By this time, he was in the ravine of the pass into which every gulley, meuse and cranny, as well as the gashes cut by the storm, had been draining for many hours. A mess as of a dozen ploughed fields, of different colours of clay, had been washed into the pass, plastered there and sprinkled with boulders. Here and there boulders too big to shift had stood as obstructions to the floods. Near these, small boulders and ridges of rotten stone had been washed or flung so as to form moraines or dams across the hollow of the valley. Sometimes these dams held pools of water many feet in depth. All the pass rang with the noise of falling water.

He went on, cold and soaked; on foot in the mud, leading a miserable horse through pools, morasses and over stones. The rain fell steadily, and there was no road nor signpost, nothing but the direction of the gulley down the hill, the noise of water, sometimes birds, but never beast nor man.

“And the worse of it is,” he thought, “that I must be coming to that place where I was to turn off, if I was to turn off. That was what he meant, I think: that I had to go to the left of a crossing. I only hope that it will clear before I reach the place.”
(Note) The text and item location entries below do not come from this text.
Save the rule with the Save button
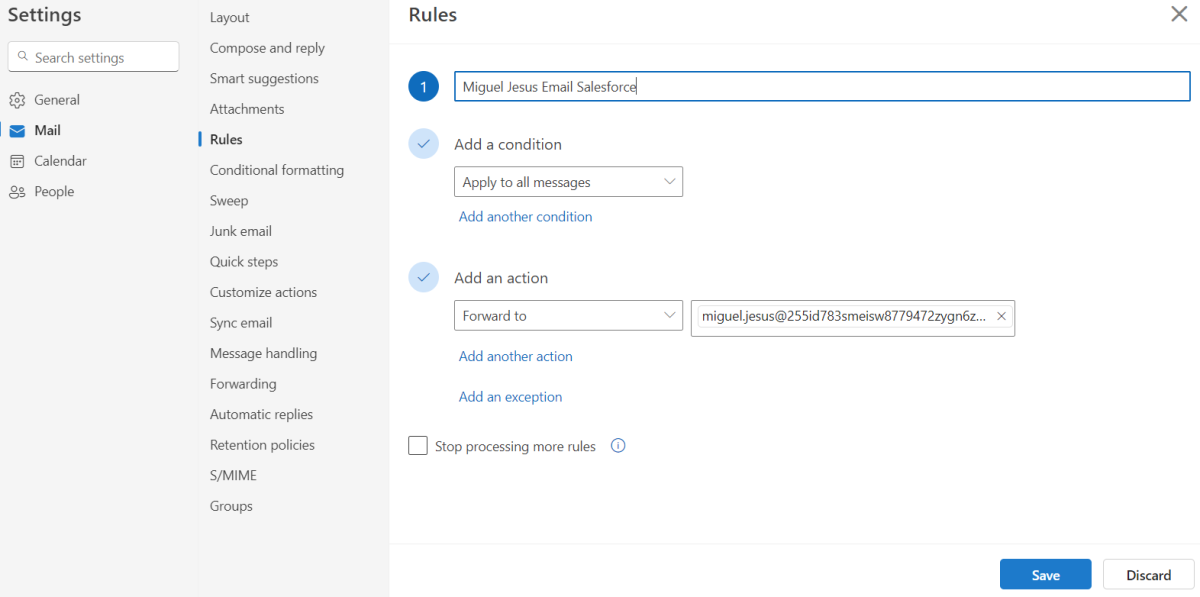The image size is (1200, 597). click(x=1045, y=574)
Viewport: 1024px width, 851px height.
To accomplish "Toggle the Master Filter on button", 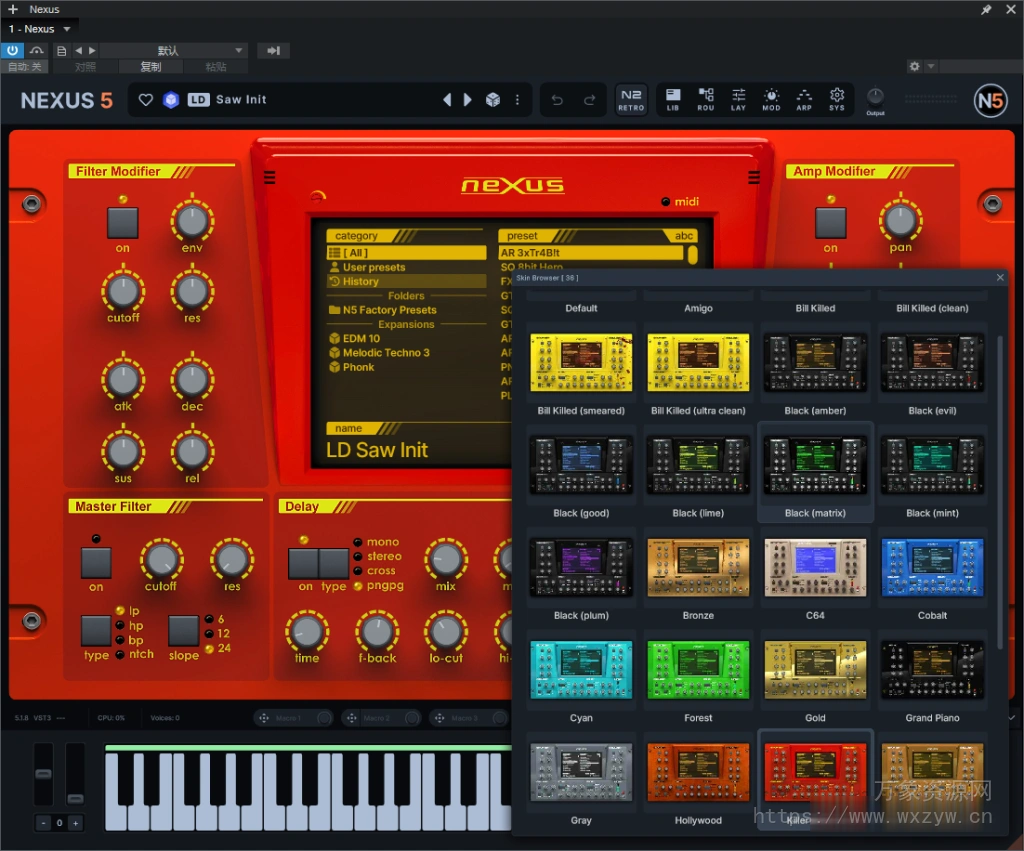I will pos(96,563).
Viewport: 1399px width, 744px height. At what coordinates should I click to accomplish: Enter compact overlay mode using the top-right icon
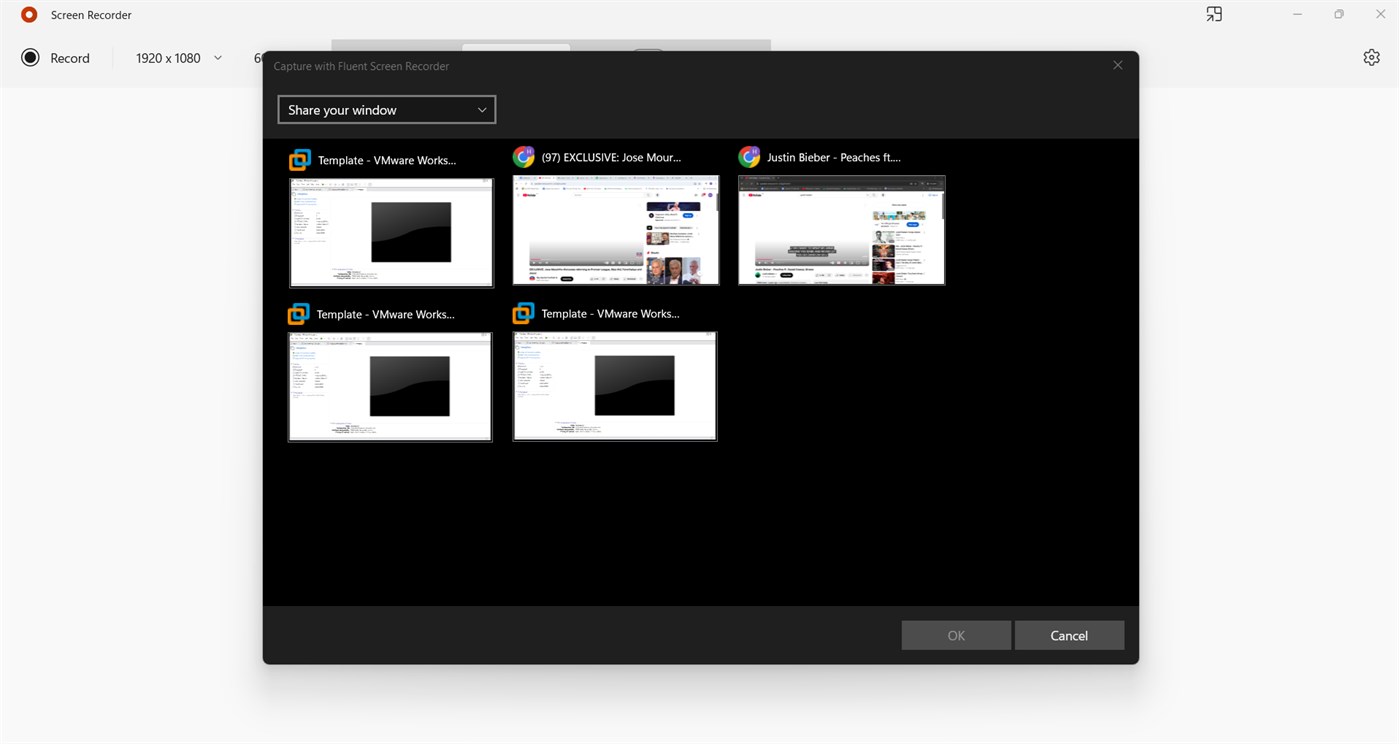[1214, 14]
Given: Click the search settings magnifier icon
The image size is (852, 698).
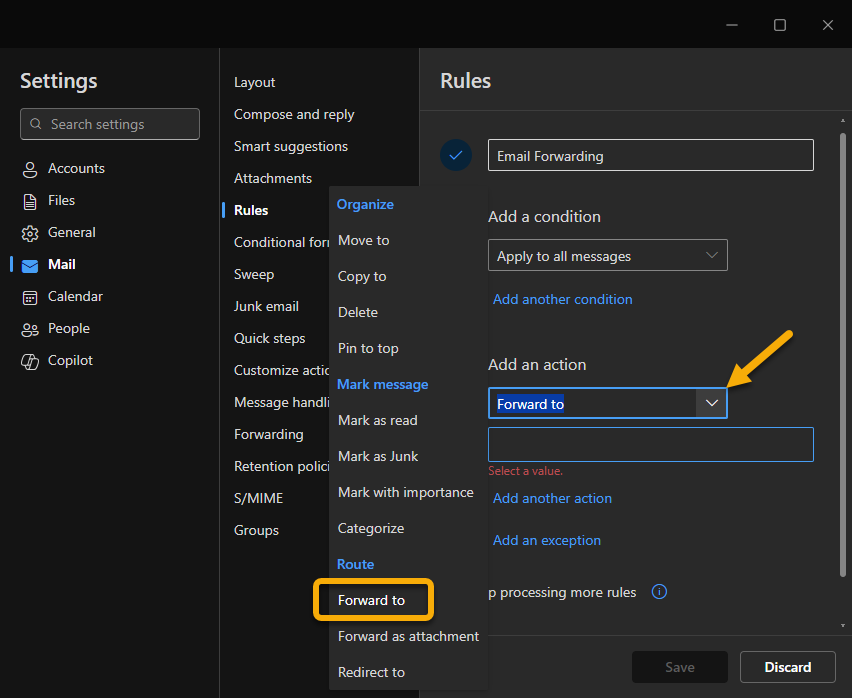Looking at the screenshot, I should 37,124.
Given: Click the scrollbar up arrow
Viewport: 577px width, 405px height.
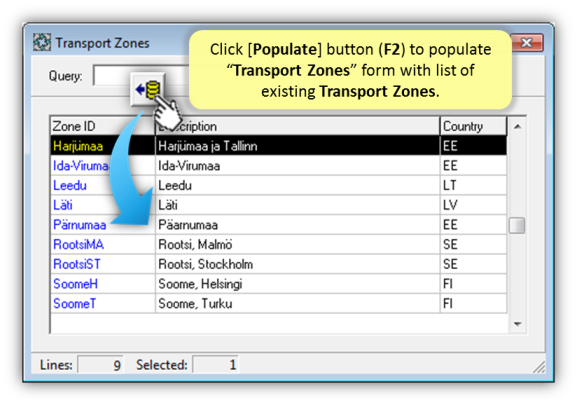Looking at the screenshot, I should (517, 127).
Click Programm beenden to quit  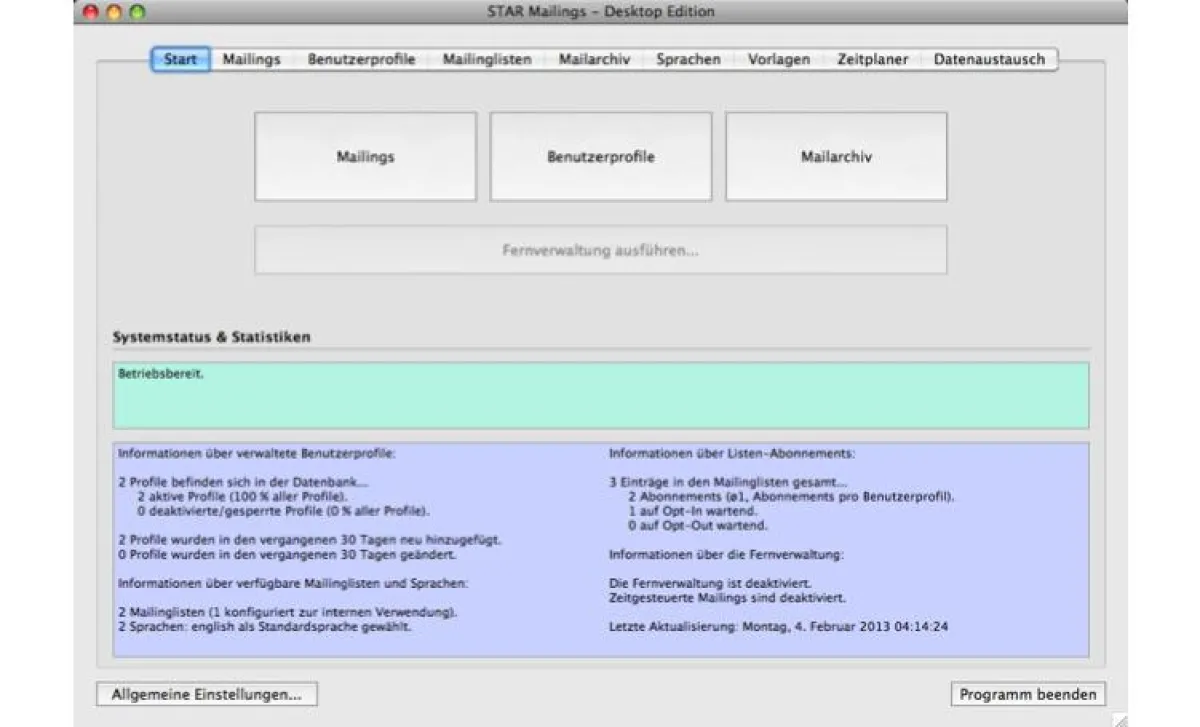(x=1027, y=693)
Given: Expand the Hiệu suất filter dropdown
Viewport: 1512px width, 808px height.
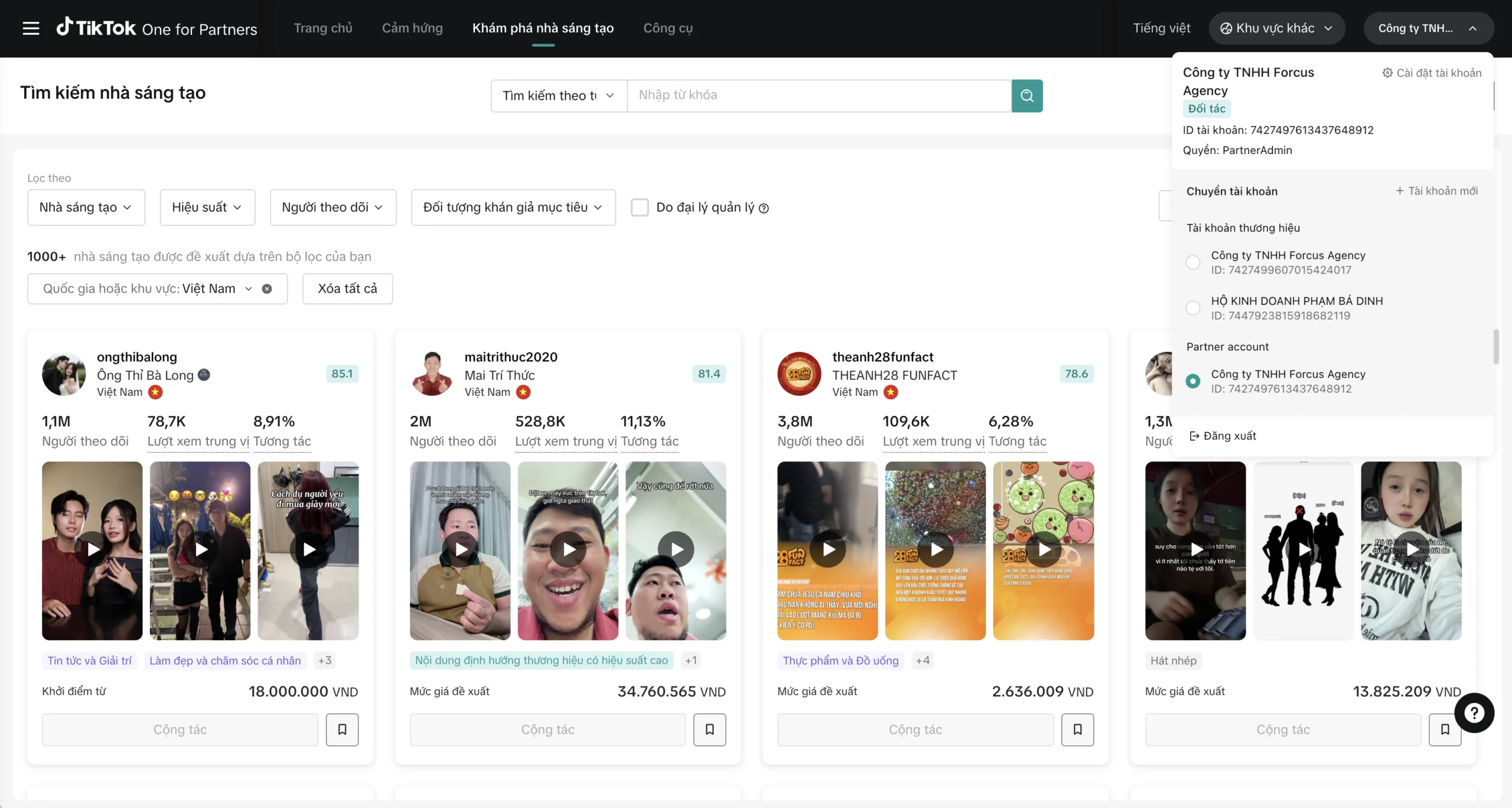Looking at the screenshot, I should [207, 207].
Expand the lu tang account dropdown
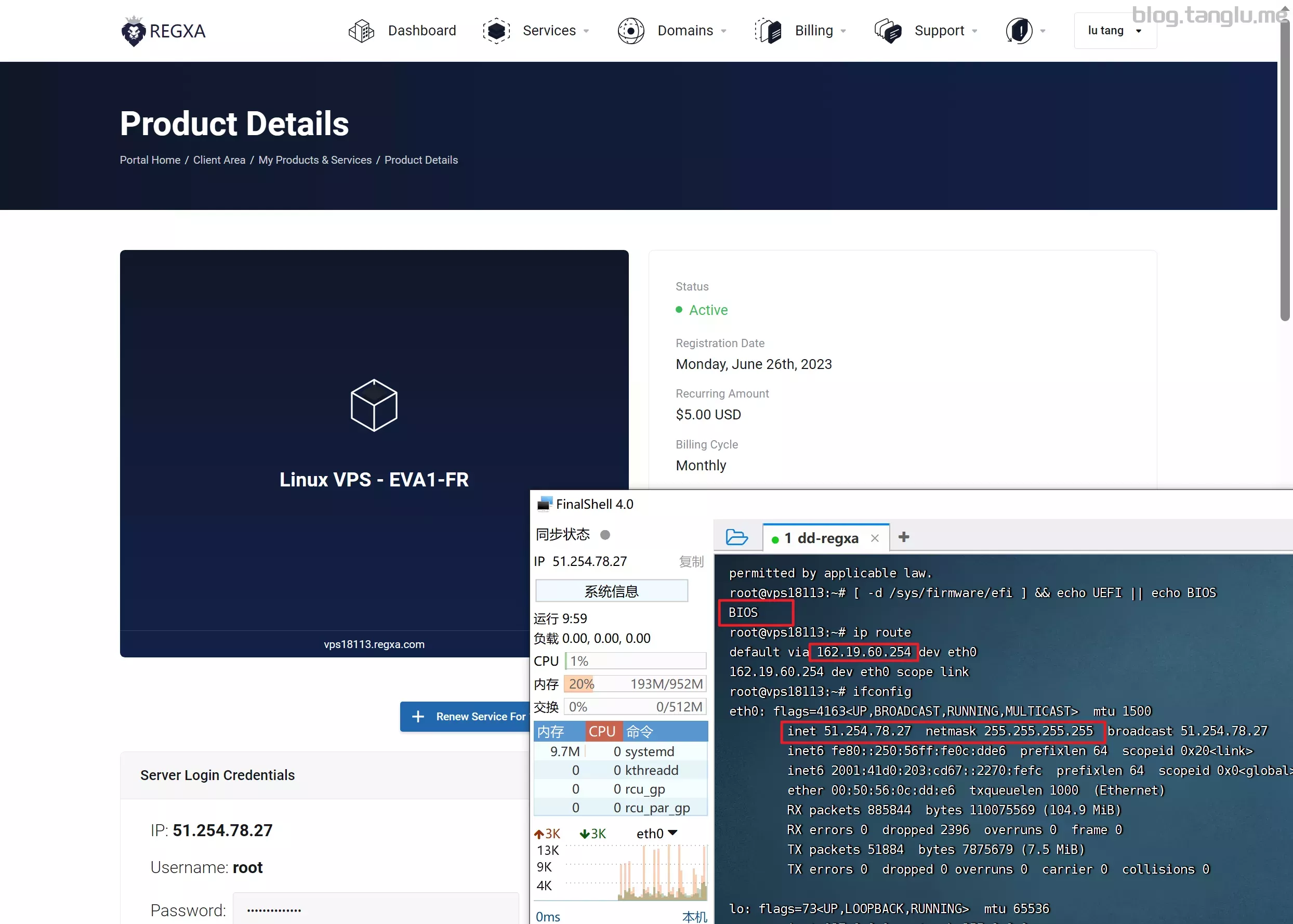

It did not clear: it went on raining.

“This is what father meant,” he thought, “when he said, ‘You’ll thank me before the year’s out for sending you to a land of the sun.’ ”

He wondered much into what kind of country he had come, for he could see so little, except the faces of rocks all streaming, then mist, then folds of hill, from which streamers of rain came out and passed. Presently he came to trees which had hard leaves that clacked: his teeth clacked in sympathy. Not long after this, he came to a bridge, not over but in a torrent; and here he had to blindfold his horse to get him across. On the other side of the bridge, at a little distance above the waters, was a stone with an inscription in Latin:

Pray for the souls

Of Espinar, Gamarro, Velarde.

Drowned here.

He wondered as he looked back at the bridge, with the water swirling across it between the balusters of the parapets, how he had ever crossed. He patted his horse “for being such a sport.” He judged that this river must be the upper waters of the river at La Boca; but any sense of direction was long since gone from him: he did not know where he was.